[EXERCISE TASK] Rewrite the material below, changing every "At what coordinates should I click to accomplish" to "Which point should I click to complete" and leaving everything else unchanged.

[RECORD EXCERPTS]
══════════════════════════════

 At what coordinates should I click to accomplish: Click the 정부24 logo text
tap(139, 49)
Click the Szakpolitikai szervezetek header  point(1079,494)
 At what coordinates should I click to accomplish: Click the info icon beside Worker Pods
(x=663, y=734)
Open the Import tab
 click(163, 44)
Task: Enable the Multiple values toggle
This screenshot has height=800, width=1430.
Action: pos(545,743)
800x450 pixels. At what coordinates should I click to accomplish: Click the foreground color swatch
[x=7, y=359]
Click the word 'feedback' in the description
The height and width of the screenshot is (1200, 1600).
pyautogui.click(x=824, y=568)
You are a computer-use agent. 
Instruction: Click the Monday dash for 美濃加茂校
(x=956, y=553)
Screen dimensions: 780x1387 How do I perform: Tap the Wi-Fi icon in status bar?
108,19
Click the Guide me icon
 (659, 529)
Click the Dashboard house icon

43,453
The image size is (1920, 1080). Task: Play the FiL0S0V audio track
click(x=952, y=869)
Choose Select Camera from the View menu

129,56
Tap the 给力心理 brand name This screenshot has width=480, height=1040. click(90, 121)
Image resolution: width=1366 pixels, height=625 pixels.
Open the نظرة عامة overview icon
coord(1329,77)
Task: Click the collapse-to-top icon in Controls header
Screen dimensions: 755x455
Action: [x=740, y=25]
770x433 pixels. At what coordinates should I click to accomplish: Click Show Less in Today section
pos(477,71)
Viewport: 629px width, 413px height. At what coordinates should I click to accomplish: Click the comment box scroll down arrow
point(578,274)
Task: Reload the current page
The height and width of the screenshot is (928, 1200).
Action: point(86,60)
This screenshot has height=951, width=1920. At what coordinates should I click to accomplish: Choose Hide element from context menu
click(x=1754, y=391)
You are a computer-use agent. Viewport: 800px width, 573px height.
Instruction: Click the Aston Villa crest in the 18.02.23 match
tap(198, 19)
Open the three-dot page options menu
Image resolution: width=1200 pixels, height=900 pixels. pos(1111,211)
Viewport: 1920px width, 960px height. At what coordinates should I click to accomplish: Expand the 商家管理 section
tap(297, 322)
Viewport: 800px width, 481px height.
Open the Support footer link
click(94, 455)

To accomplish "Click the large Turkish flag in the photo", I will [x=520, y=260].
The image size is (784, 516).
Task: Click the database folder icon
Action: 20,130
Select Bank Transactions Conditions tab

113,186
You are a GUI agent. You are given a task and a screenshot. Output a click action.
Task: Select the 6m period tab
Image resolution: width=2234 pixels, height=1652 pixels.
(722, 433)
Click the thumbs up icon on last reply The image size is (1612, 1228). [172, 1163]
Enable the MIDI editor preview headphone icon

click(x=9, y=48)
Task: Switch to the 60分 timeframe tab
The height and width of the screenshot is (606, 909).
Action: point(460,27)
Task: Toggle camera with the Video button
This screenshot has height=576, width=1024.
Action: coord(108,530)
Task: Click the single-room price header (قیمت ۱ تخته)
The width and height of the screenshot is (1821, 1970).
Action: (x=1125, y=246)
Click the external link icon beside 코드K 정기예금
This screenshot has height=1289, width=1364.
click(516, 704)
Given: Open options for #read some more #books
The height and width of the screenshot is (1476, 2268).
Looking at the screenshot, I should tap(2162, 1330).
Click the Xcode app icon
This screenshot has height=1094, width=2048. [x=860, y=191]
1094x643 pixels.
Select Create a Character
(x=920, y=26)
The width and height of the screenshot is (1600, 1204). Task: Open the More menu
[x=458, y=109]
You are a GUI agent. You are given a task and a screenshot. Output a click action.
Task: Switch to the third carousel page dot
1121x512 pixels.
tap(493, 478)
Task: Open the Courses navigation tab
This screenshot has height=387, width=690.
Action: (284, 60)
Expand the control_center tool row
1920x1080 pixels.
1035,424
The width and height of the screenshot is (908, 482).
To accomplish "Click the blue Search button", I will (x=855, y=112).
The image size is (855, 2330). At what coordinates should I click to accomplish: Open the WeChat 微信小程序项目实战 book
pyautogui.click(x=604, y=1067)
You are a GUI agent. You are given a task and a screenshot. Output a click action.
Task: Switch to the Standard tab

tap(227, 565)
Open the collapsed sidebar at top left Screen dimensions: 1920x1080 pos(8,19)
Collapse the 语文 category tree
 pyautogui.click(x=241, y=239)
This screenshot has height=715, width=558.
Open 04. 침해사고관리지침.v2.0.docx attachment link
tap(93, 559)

══════════════════════════════

[THE ANSWER]
 Which point should I click to complete: Click the 정부24 logo text
tap(139, 49)
Click the Szakpolitikai szervezetek header  point(1079,494)
 Which point should I click to complete: Click the info icon beside Worker Pods
(x=663, y=734)
Open the Import tab
 click(163, 44)
Task: Enable the Multiple values toggle
This screenshot has height=800, width=1430.
Action: pos(545,743)
800x450 pixels. Which point should I click to complete: Click the foreground color swatch
[x=7, y=359]
Click the word 'feedback' in the description
The height and width of the screenshot is (1200, 1600).
pyautogui.click(x=824, y=568)
You are a computer-use agent. 
Instruction: Click the Monday dash for 美濃加茂校
(x=956, y=553)
Screen dimensions: 780x1387 How do I perform: Tap the Wi-Fi icon in status bar?
108,19
Click the Guide me icon
 (659, 529)
Click the Dashboard house icon

43,453
The image size is (1920, 1080). Task: Play the FiL0S0V audio track
click(x=952, y=869)
Choose Select Camera from the View menu

129,56
Tap the 给力心理 brand name This screenshot has width=480, height=1040. click(90, 121)
Image resolution: width=1366 pixels, height=625 pixels.
Open the نظرة عامة overview icon
coord(1329,77)
Task: Click the collapse-to-top icon in Controls header
Screen dimensions: 755x455
Action: [x=740, y=25]
770x433 pixels. Which point should I click to complete: Click Show Less in Today section
pos(477,71)
Viewport: 629px width, 413px height. Which point should I click to complete: Click the comment box scroll down arrow
point(578,274)
Task: Reload the current page
The height and width of the screenshot is (928, 1200).
Action: point(86,60)
This screenshot has height=951, width=1920. Which point should I click to complete: Choose Hide element from context menu
click(x=1754, y=391)
You are a computer-use agent. Viewport: 800px width, 573px height.
Instruction: Click the Aston Villa crest in the 18.02.23 match
tap(198, 19)
Open the three-dot page options menu
Image resolution: width=1200 pixels, height=900 pixels. pos(1111,211)
Viewport: 1920px width, 960px height. Which point should I click to complete: Expand the 商家管理 section
tap(297, 322)
Viewport: 800px width, 481px height.
Open the Support footer link
click(94, 455)

To accomplish "Click the large Turkish flag in the photo", I will [x=520, y=260].
The image size is (784, 516).
Task: Click the database folder icon
Action: 20,130
Select Bank Transactions Conditions tab

113,186
You are a GUI agent. You are given a task and a screenshot. Output a click action.
Task: Select the 6m period tab
Image resolution: width=2234 pixels, height=1652 pixels.
(722, 433)
Click the thumbs up icon on last reply The image size is (1612, 1228). [172, 1163]
Enable the MIDI editor preview headphone icon

click(x=9, y=48)
Task: Switch to the 60分 timeframe tab
The height and width of the screenshot is (606, 909).
Action: point(460,27)
Task: Toggle camera with the Video button
This screenshot has height=576, width=1024.
Action: coord(108,530)
Task: Click the single-room price header (قیمت ۱ تخته)
The width and height of the screenshot is (1821, 1970).
Action: (x=1125, y=246)
Click the external link icon beside 코드K 정기예금
This screenshot has height=1289, width=1364.
click(516, 704)
Given: Open options for #read some more #books
The height and width of the screenshot is (1476, 2268).
Looking at the screenshot, I should tap(2162, 1330).
Click the Xcode app icon
This screenshot has height=1094, width=2048. [x=860, y=191]
1094x643 pixels.
Select Create a Character
(x=920, y=26)
The width and height of the screenshot is (1600, 1204). Task: Open the More menu
[x=458, y=109]
You are a GUI agent. You are given a task and a screenshot. Output a click action.
Task: Switch to the third carousel page dot
1121x512 pixels.
tap(493, 478)
Task: Open the Courses navigation tab
This screenshot has height=387, width=690.
Action: (284, 60)
Expand the control_center tool row
1920x1080 pixels.
1035,424
The width and height of the screenshot is (908, 482).
To accomplish "Click the blue Search button", I will (x=855, y=112).
The image size is (855, 2330). Which point should I click to complete: Open the WeChat 微信小程序项目实战 book
pyautogui.click(x=604, y=1067)
You are a GUI agent. You are given a task and a screenshot. Output a click action.
Task: Switch to the Standard tab

tap(227, 565)
Open the collapsed sidebar at top left Screen dimensions: 1920x1080 pos(8,19)
Collapse the 语文 category tree
 pyautogui.click(x=241, y=239)
This screenshot has height=715, width=558.
Open 04. 침해사고관리지침.v2.0.docx attachment link
tap(93, 559)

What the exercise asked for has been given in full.